◆ STATED TASK ◆
Can you print every line of the listing below verbatim, without changing anything?

◆ RECORDS PROVIDED ◆
══════════

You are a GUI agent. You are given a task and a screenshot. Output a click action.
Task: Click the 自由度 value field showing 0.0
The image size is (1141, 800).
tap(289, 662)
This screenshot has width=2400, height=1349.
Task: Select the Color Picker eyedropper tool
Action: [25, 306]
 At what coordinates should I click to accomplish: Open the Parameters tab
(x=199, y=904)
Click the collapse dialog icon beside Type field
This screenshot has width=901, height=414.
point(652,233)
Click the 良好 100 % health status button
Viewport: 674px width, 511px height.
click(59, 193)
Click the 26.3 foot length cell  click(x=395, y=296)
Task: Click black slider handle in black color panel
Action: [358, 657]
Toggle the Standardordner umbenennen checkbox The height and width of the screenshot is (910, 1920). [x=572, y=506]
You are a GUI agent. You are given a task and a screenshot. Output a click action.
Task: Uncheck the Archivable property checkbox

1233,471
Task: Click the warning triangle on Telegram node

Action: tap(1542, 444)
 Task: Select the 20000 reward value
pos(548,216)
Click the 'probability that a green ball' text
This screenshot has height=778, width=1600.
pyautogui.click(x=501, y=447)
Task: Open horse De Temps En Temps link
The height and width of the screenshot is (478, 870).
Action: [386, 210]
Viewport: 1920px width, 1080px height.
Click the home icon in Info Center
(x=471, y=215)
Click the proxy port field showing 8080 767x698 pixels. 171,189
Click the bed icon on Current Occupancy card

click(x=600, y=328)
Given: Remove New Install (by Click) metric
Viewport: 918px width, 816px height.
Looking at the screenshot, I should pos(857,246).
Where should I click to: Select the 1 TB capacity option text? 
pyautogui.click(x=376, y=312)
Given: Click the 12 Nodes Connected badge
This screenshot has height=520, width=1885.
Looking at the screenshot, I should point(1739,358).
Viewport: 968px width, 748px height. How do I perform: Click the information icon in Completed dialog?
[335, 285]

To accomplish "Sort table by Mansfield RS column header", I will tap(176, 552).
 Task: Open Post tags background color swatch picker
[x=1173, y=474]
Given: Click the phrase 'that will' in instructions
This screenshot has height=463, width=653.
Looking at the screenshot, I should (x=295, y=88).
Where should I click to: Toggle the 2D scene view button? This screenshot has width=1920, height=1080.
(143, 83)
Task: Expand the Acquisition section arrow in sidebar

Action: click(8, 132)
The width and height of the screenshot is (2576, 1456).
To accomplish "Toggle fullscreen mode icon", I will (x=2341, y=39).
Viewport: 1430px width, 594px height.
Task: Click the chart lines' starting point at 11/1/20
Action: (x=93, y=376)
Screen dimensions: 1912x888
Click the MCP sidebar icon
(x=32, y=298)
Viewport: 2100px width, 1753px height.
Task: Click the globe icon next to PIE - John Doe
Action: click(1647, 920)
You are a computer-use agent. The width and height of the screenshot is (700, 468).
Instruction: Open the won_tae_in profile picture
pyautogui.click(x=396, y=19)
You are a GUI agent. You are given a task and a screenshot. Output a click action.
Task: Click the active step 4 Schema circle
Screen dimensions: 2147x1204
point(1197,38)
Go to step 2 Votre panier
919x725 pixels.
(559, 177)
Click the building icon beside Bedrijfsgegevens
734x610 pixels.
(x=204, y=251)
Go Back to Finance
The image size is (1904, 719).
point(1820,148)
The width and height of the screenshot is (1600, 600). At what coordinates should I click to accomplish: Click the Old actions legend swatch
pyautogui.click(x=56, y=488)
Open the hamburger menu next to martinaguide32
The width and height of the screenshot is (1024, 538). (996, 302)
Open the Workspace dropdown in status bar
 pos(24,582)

══════════

◆ TASK ANSWER ◆
You are a GUI agent. You are given a task and a screenshot. Output a click action.
Task: Click the 自由度 value field showing 0.0
The image size is (1141, 800).
tap(289, 662)
This screenshot has width=2400, height=1349.
Task: Select the Color Picker eyedropper tool
Action: [25, 306]
 At what coordinates should I click to accomplish: Open the Parameters tab
(x=199, y=904)
Click the collapse dialog icon beside Type field
This screenshot has width=901, height=414.
point(652,233)
Click the 良好 100 % health status button
Viewport: 674px width, 511px height.
click(59, 193)
Click the 26.3 foot length cell  click(x=395, y=296)
Task: Click black slider handle in black color panel
Action: [358, 657]
Toggle the Standardordner umbenennen checkbox The height and width of the screenshot is (910, 1920). [x=572, y=506]
You are a GUI agent. You are given a task and a screenshot. Output a click action.
Task: Uncheck the Archivable property checkbox

1233,471
Task: Click the warning triangle on Telegram node

Action: tap(1542, 444)
 Task: Select the 20000 reward value
pos(548,216)
Click the 'probability that a green ball' text
This screenshot has height=778, width=1600.
pyautogui.click(x=501, y=447)
Task: Open horse De Temps En Temps link
The height and width of the screenshot is (478, 870).
Action: [386, 210]
Viewport: 1920px width, 1080px height.
Click the home icon in Info Center
(x=471, y=215)
Click the proxy port field showing 8080 767x698 pixels. 171,189
Click the bed icon on Current Occupancy card

click(x=600, y=328)
Given: Remove New Install (by Click) metric
Viewport: 918px width, 816px height.
Looking at the screenshot, I should pos(857,246).
Where should I click to: Select the 1 TB capacity option text? 
pyautogui.click(x=376, y=312)
Given: Click the 12 Nodes Connected badge
This screenshot has height=520, width=1885.
Looking at the screenshot, I should point(1739,358).
Viewport: 968px width, 748px height. How do I perform: Click the information icon in Completed dialog?
[335, 285]

To accomplish "Sort table by Mansfield RS column header", I will tap(176, 552).
 Task: Open Post tags background color swatch picker
[x=1173, y=474]
Given: Click the phrase 'that will' in instructions
This screenshot has height=463, width=653.
Looking at the screenshot, I should (x=295, y=88).
Where should I click to: Toggle the 2D scene view button? This screenshot has width=1920, height=1080.
(143, 83)
Task: Expand the Acquisition section arrow in sidebar

Action: click(8, 132)
The width and height of the screenshot is (2576, 1456).
To accomplish "Toggle fullscreen mode icon", I will (x=2341, y=39).
Viewport: 1430px width, 594px height.
Task: Click the chart lines' starting point at 11/1/20
Action: (x=93, y=376)
Screen dimensions: 1912x888
Click the MCP sidebar icon
(x=32, y=298)
Viewport: 2100px width, 1753px height.
Task: Click the globe icon next to PIE - John Doe
Action: click(1647, 920)
You are a computer-use agent. The width and height of the screenshot is (700, 468).
Instruction: Open the won_tae_in profile picture
pyautogui.click(x=396, y=19)
You are a GUI agent. You are given a task and a screenshot. Output a click action.
Task: Click the active step 4 Schema circle
Screen dimensions: 2147x1204
point(1197,38)
Go to step 2 Votre panier
919x725 pixels.
(559, 177)
Click the building icon beside Bedrijfsgegevens
734x610 pixels.
(x=204, y=251)
Go Back to Finance
The image size is (1904, 719).
point(1820,148)
The width and height of the screenshot is (1600, 600). At what coordinates should I click to accomplish: Click the Old actions legend swatch
pyautogui.click(x=56, y=488)
Open the hamburger menu next to martinaguide32
The width and height of the screenshot is (1024, 538). (996, 302)
Open the Workspace dropdown in status bar
 pos(24,582)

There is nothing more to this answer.